Google put its own far-reaching digitization project in the spotlight 10 months ago, when it announced partnerships with Harvard University, Stanford University and others to digitize collections of copyright and out-of-copyright books. In 2004, Amazon.com also opened up a digital book collection on its Web site and announced its efforts to scan popular works in partnership with publishers. Amazon visitors can "search inside the book" as a result.

Still, to make the millions of books in the world available online is a Herculean task. Issues of publisher copyrights, data storage and backup, and labor costs must still be hashed out. It would take 6 petabytes to digitally store just 1 million books, according to the Internet Archive. By comparison, Google reportedly has stored nearly 10 million Web documents, requiring between 1.7 and 5 petabytes of storage.

One thorny issue has already reached the courts. Google faces lawsuits from publishers and authors that claim it is violating their copyrights and overstepping the boundaries of fair use laws. Google has made scanning books an "opt out" program for publishers, meaning they must actively tell the search company not to scan their books to stay out of the company's Web index.

The Internet Archive only plans to scan books that are in the public domain and those that copyright holders have given the green light for scanning.

Though it has been working on the effort for years, the Internet Archive recently jump-started its effort by introducing the Open Content Alliance. Members include Adobe Systems, Columbia University, the European Archive, the Biodiversity Heritage Library and Smithsonian Institution Libraries.

Yahoo and MSN Search are also notable members, given their investments in Web search and driving traffic to their proprietary services. The two companies boasted the openness of the project Tuesday night, but their allegiance to the open-source project surely is a strategic counterbalance to Google's project. In the end, the open-source library will also be searchable using MSN Search and Yahoo.

Their support means donating money.
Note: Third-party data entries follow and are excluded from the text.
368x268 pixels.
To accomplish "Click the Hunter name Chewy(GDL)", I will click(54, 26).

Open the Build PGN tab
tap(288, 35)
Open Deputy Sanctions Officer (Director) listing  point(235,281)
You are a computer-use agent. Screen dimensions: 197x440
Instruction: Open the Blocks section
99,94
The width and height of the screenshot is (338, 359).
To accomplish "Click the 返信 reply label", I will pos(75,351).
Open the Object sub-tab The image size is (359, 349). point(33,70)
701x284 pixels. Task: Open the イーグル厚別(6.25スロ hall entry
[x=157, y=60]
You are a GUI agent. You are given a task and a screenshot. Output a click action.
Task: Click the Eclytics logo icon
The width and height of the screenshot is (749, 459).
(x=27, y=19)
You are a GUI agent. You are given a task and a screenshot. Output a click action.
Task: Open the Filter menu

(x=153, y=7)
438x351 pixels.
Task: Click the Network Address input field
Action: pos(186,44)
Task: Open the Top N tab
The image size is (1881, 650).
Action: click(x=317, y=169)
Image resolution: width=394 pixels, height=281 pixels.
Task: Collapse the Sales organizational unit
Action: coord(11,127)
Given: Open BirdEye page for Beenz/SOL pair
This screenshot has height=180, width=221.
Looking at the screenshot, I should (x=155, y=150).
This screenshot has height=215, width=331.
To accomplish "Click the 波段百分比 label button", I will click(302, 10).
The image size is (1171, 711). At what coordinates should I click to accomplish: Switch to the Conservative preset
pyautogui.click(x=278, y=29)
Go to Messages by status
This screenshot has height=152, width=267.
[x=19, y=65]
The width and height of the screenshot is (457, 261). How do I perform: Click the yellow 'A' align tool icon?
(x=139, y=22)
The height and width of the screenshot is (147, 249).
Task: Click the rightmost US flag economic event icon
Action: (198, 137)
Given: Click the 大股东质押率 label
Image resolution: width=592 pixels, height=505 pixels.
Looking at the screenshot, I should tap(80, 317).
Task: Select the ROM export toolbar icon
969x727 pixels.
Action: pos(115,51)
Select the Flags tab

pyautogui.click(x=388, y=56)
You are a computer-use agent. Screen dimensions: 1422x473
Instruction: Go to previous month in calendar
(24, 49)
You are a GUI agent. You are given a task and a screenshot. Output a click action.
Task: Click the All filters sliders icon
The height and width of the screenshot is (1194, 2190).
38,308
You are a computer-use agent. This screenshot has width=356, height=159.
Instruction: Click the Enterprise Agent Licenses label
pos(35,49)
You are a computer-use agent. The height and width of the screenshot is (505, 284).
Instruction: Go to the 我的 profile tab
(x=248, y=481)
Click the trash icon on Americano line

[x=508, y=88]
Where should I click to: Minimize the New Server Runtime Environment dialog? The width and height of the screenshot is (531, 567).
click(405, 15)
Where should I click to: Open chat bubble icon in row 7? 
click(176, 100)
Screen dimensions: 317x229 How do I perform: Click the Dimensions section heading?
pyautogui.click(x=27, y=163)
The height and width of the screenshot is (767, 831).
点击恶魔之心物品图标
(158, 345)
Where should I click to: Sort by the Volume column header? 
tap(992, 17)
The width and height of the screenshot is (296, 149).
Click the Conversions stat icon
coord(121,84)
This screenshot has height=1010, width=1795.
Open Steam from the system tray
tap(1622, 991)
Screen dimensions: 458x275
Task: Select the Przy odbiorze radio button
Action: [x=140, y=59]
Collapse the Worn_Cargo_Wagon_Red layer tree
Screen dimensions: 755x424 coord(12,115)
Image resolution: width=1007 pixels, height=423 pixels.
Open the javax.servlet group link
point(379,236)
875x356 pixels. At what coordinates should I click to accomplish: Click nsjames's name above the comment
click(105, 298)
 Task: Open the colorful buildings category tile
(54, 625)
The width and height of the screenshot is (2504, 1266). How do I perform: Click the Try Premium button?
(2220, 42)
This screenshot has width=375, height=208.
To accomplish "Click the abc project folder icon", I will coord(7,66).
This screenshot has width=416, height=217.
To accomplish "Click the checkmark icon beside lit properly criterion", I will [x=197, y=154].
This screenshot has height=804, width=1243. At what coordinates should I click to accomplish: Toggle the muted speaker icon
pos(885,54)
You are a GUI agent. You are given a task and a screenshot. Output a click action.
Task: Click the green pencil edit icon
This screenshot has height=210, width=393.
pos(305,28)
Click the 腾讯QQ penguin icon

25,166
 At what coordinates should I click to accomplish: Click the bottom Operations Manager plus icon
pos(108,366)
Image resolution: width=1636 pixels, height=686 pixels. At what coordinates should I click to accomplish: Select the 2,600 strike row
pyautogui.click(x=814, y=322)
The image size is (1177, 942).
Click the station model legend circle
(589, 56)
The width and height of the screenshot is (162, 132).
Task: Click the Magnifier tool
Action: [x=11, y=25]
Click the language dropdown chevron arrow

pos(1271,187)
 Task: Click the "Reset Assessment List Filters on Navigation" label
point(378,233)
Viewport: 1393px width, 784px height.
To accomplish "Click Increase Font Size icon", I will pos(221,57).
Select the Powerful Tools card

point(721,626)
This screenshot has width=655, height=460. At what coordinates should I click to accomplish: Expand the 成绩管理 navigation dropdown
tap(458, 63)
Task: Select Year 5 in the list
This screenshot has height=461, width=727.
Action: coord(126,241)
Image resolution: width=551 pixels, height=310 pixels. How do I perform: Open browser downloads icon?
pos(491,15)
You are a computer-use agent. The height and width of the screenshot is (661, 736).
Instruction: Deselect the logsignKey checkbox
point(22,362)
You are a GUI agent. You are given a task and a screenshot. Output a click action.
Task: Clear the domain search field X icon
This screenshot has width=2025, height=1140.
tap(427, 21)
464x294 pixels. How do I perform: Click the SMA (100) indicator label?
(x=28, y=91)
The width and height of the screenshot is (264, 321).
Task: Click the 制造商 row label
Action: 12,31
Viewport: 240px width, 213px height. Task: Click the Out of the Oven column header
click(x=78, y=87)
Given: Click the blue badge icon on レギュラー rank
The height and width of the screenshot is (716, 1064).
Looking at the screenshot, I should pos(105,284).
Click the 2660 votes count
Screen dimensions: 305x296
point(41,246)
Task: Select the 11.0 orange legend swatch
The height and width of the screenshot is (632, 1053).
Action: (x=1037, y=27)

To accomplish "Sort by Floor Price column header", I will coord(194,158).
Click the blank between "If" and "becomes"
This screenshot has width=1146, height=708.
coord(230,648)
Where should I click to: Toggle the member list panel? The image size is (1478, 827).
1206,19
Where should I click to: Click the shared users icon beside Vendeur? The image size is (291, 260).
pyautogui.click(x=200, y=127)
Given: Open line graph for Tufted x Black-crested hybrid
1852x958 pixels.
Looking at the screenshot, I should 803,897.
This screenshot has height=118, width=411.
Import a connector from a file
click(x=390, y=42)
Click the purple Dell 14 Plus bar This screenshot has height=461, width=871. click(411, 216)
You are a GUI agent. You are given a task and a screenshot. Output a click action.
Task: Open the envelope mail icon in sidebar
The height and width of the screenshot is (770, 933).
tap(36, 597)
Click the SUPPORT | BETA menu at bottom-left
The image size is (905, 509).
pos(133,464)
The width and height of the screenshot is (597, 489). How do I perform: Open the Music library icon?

MSN Search, for example, has committed approximately $5 million to ensure 150,000 books are scanned and added to the collection over the next year.

Last week, the Internet Archive launched Open Library, a Web site that will eventually house all the world's books, according to the nonprofit. It now demonstrates the project with 15 digitized works. The Web site's interface is modeled after that of the British Library in the United Kingdom.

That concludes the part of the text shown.